* _Goal_:
Could you convert the entries below into a Markdown table with the columns "Row" and "Entry line," numbering each line and skipping any blank lines? Keep the pictures out of the table.

* _Source entries_:
#####

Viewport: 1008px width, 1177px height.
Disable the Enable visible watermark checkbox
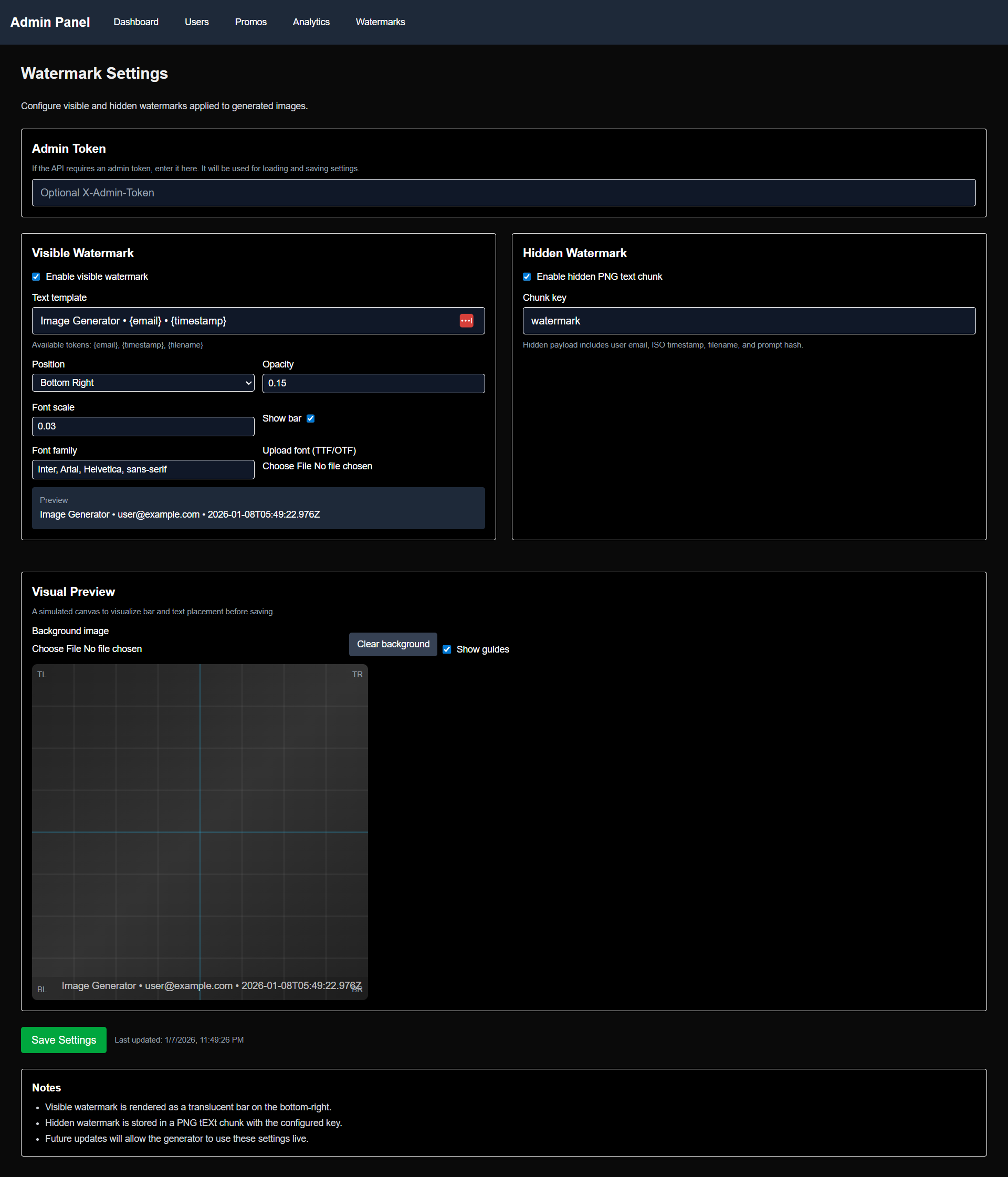[36, 277]
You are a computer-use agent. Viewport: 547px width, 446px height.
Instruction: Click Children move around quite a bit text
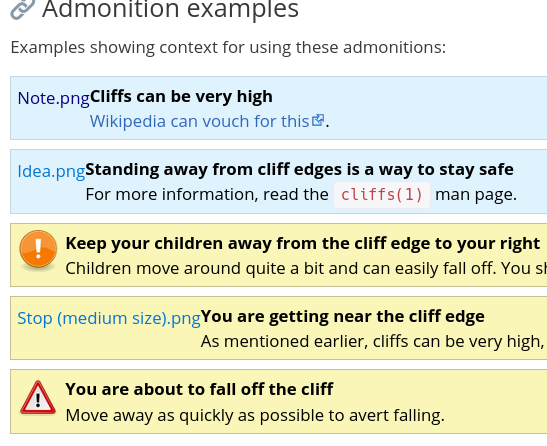(x=306, y=268)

#####

* _Solution to the problem_:
| Row | Entry line |
|---|---|
| 1 | Viewport: 1008px width, 1177px height. |
| 2 | Disable the Enable visible watermark checkbox |
| 3 | [36, 277] |
| 4 | You are a computer-use agent. Viewport: 547px width, 446px height. |
| 5 | Instruction: Click Children move around quite a bit text |
| 6 | (x=306, y=268) |